Diane Hill was a young woman pregnant for the second time. She and her husband were very excited about having their second child. Diane went to all of her prenatal visits. She did everything she was told to do. She was repeatedly told she was carrying a single baby. All was wonderful.
Amazingly, her doctors missed that there were actually two babies growing inside of her uterus. 30 or 40 years ago, without ultrasounds, missing that a woman was carrying twins did happen. But, in today’s world that should never happen. Tragically, Diane went into early labor having no idea about the twins. She went straight to the hospital. It was there that she was first told that she was carrying twins.
Even with twins and very early signs of premature labor, proper medicines (tocolytics) likely would have stopped her labor. But, the first hospital she went to did not bother to start these tocolytics medications designed to stop premature labor. They just saw that she was having twins, was possibly going to have them very prematurely, and they decided to transfer her to a bigger hospital.

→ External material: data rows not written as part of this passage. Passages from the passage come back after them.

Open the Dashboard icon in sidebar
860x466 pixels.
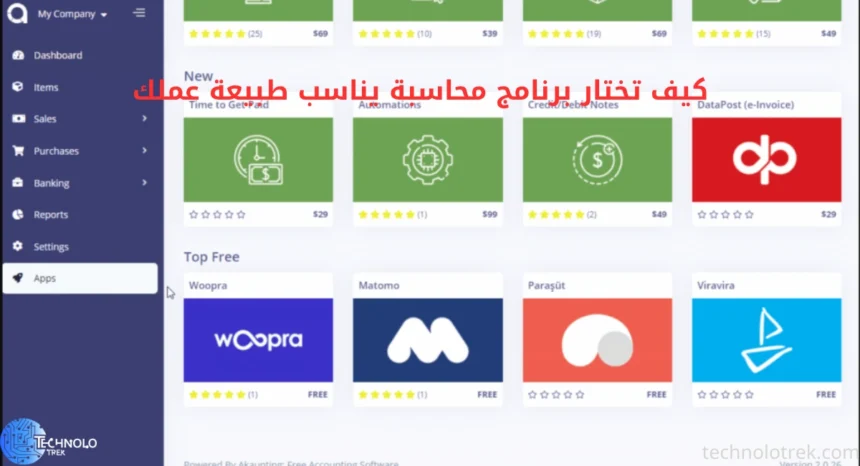tap(18, 55)
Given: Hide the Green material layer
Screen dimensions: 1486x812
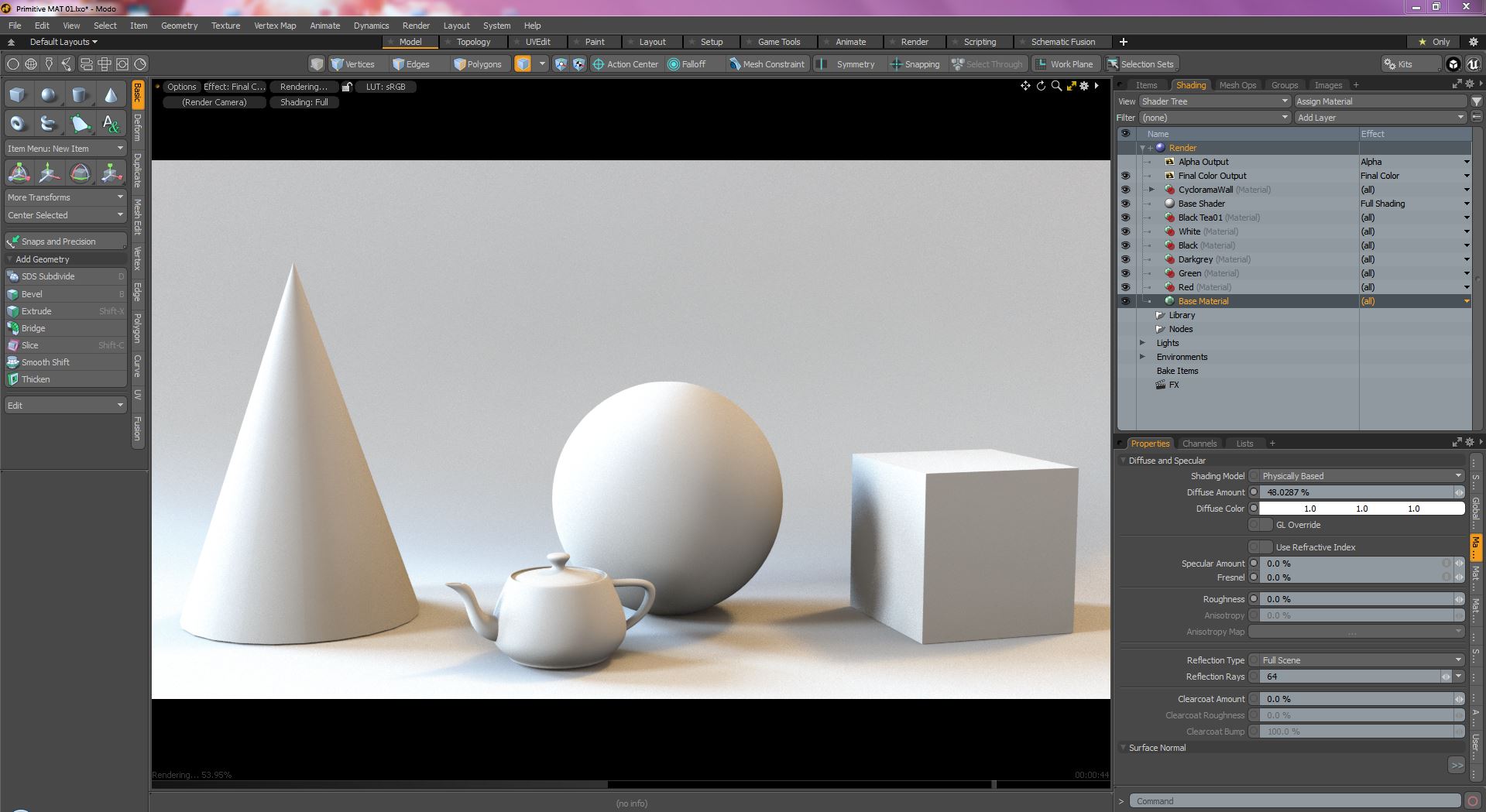Looking at the screenshot, I should [1125, 273].
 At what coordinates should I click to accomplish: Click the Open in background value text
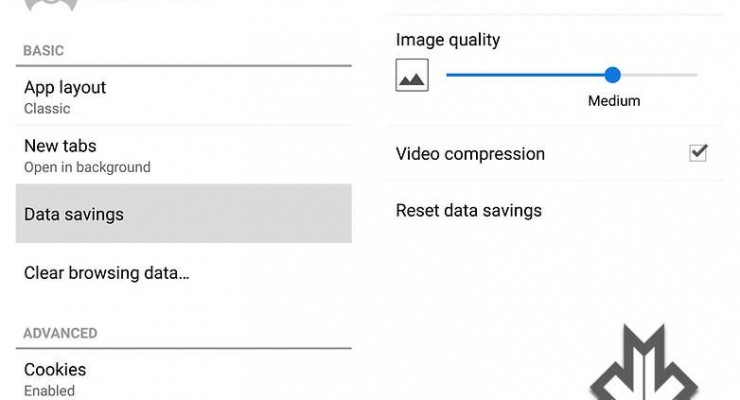87,167
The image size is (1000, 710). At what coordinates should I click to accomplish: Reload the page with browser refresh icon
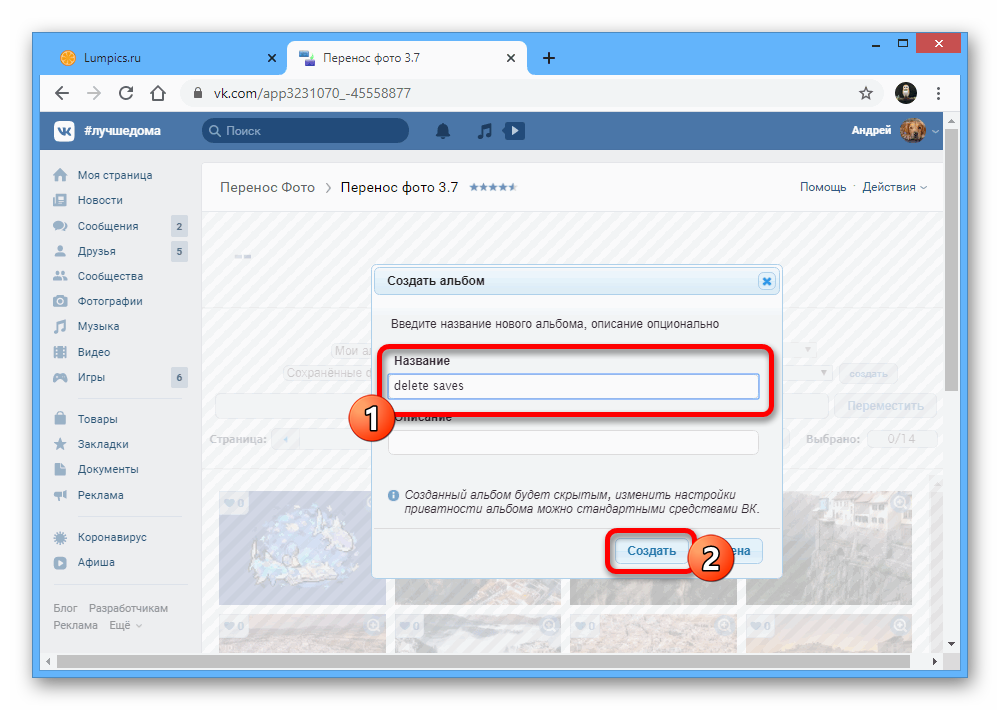[126, 93]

The decision to transfer was fine, but the decision not to start tocolytics was not.
In addition to tocolytics, there are other medications (steroids) the doctors should have given that would have helped the babies more rapidly develop their fragile lungs and brains in preparation for a possible premature birth. But, the doctors did not use these drugs either. Because of the mistakes made at both the first and second hospitals, Myron and Byron are forever handicapped. They have and always will spend their lives confined to wheelchairs.
This very poor medical care put Diane in a very difficult situation. She had a three-year-old normal son, and now she had two more sons who were horribly brain damaged with severe Cerebral Palsy. Her husband could not stand the pressure and their marriage soon failed. Diane searched for help. She went to several attorneys who told her she had no case. They simply did not understand the medicine. They did not understand how tocolytics would likely have prolonged the pregnancy, and they were unaware of the then recent NIH study that showed how very well steroids helped when it was known that babies are likely to be born prematurely.
Finally, Diane came to TRIAL MD. We understood the medicine, and we understood exactly what could have and should have been done to save Myron and Byron. Early in the litigation, the defense told us that they would never settle the case. By the end of the litigation, after seeing how we put the case together and after hearing from our expert witnesses, the defense wanted to settle. They started out offering $1 million dollars. We rejected this offer as totally inadequate to take care of Myron and Byron. They slowly went to $2.7 million and said there would no more. We again rejected and continued to plan for trial. Ultimately, another level of insurance stepped in and the offer went to $3.9 million. At that level, Myron and Byron could be cared for and we settled.